Pelo contrário, acredito que os homens amam a guerra, sentem-se
confortáveis com a escravidão e necessitam de um ‘senhor’ para
legitimá-los, para atribuir-lhes existência; a intelectualidade também
está totalmente contaminada por sua própria frivolidade e já se afastou
completamente da realidade, escrevendo artigos e participando de
eventos acadêmicos sem a menor relevância para o povo. O favor que
prestam à humanidade se limita a lustrar os pesados e infames ídolos
que o povo irá carregar nas costas!

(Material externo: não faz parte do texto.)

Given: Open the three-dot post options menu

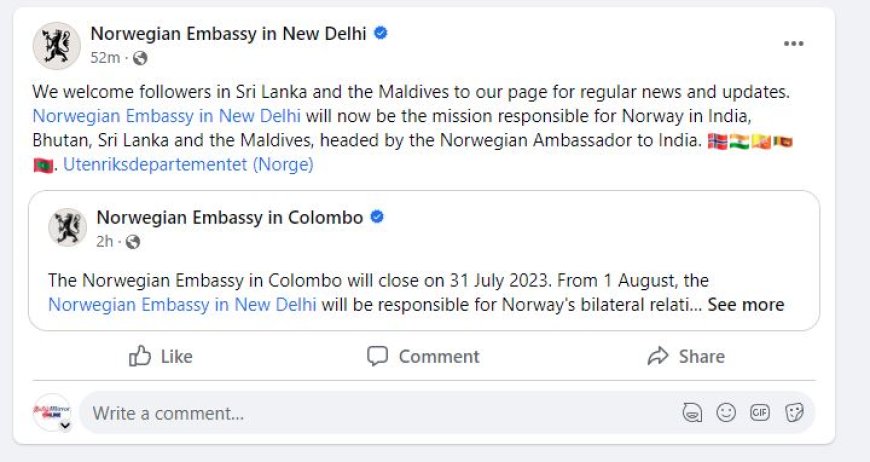Looking at the screenshot, I should 794,44.
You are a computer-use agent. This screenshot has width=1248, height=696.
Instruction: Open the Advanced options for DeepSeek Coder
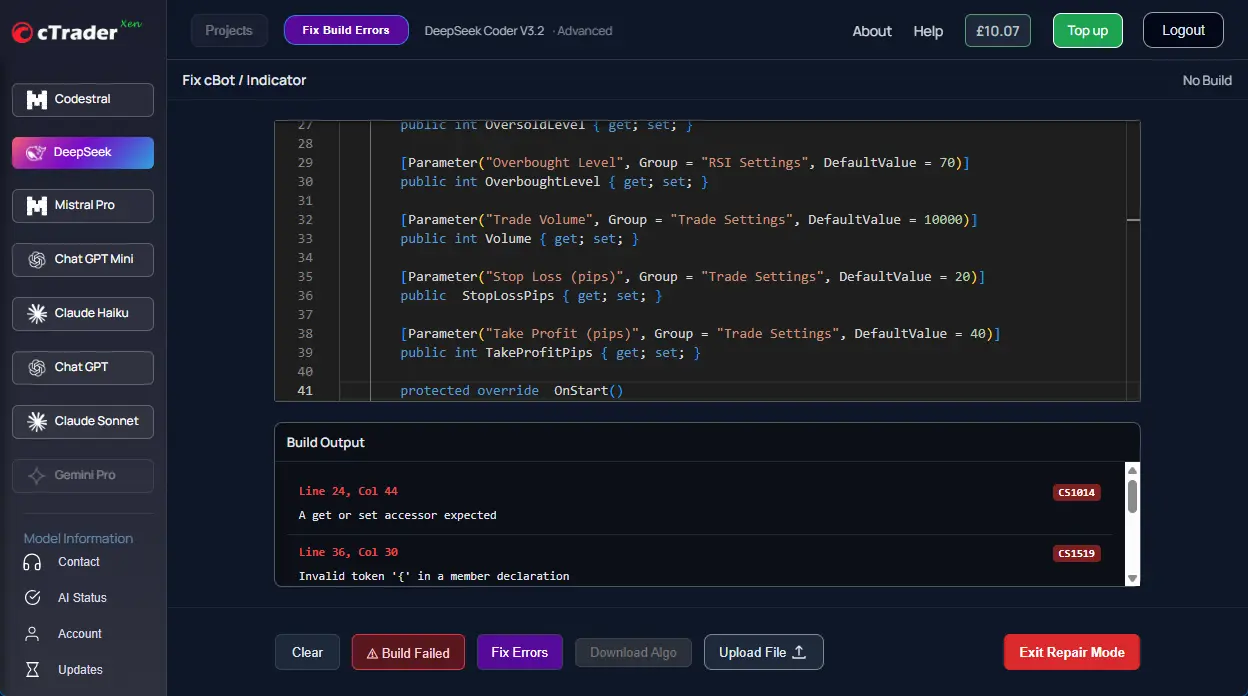coord(584,31)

Meus caros, se o Brasil possui uma
função messiânica diante da humanidade, sua função é purgar os
brasileiros de toda a opressão imposta por seus dominadores, e servir
de exemplo para o resto do mundo, mesmo que se tenha que derramar
algum sangue”.
“Uma vez, num emprego que eu tinha, minha patroa, uma gestora já
bastante experimentada pelo mercado, senhora respeitável e correta,
metódica e organizadíssima, profissional irrepreensível, chamou-me
no seu escritório para conversarmos sobre minha conduta ‘solta
demais’ e meu comportamento despreocupado com os padrões e
metas da empresa; ela me chamou para o ritual cotidiano de massacre
psicológico dos escravos, ritual em que se esculacha o funcionário por
não corresponder ao perfil e expectativas da empresa, um dos rituais
mais aterrorizantes para a maioria dos empregados, pobres sujeitos
que apenas tentam se enquadrar no sistema, mesmo que tenham que
abrir mão da própria consciência, somente para não serem dispensados
e jogados no limbo da disputa mercadológica”.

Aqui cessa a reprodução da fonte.